ТЕКСТ ДЛЯ ИЗУЧЕНИЯ:
====================

Таким образом, особенность международной юрисдикции английских судов заключается в том, что ее границы не зависят от какого-либо признака самого спорного материального правоотношения. Главным фактором наличия у английского суда компетенции по рассмотрению дела является надлежащее извещение ответчика.

Общая и альтернативная международная подсудность

В соответствии с п. 1 ч. 1 ст. 247 АПК РФ арбитражные суды в Российской Федерации рассматривают дела по экономическим спорам и другие дела, связанные с осуществлением предпринимательской и иной экономической деятельности, с участием иностранных организаций, международных организаций, иностранных граждан, лиц без гражданства, осуществляющих предпринимательскую и иную экономическую деятельность. Далее в статье перечислены конкретные условия, при которых суд признается компетентным рассматривать то или иное трансграничное гражданское дело. В доктрине указанные условия принято называть «юрисдикционными привязками».

====================

ДАННЫЕ НИЖЕ:
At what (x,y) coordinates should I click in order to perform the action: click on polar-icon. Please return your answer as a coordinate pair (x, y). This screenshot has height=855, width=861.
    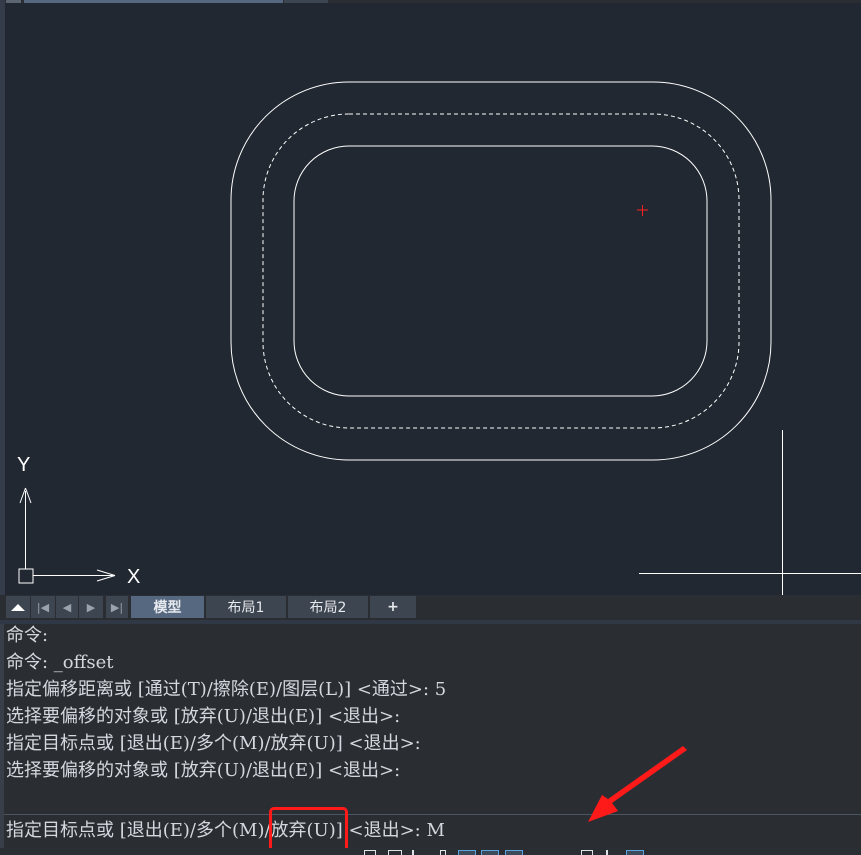
    Looking at the image, I should click on (443, 852).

====================

ЧТО НУЖНО СДЕЛАТЬ: Повторите дословно весь текст о международной подсудности, ничего не меняя и не пропуская.

РЕЗУЛЬТАТ ВЫПОЛНЕНИЯ:
Таким образом, особенность международной юрисдикции английских судов заключается в том, что ее границы не зависят от какого-либо признака самого спорного материального правоотношения. Главным фактором наличия у английского суда компетенции по рассмотрению дела является надлежащее извещение ответчика.

Общая и альтернативная международная подсудность

В соответствии с п. 1 ч. 1 ст. 247 АПК РФ арбитражные суды в Российской Федерации рассматривают дела по экономическим спорам и другие дела, связанные с осуществлением предпринимательской и иной экономической деятельности, с участием иностранных организаций, международных организаций, иностранных граждан, лиц без гражданства, осуществляющих предпринимательскую и иную экономическую деятельность. Далее в статье перечислены конкретные условия, при которых суд признается компетентным рассматривать то или иное трансграничное гражданское дело. В доктрине указанные условия принято называть «юрисдикционными привязками».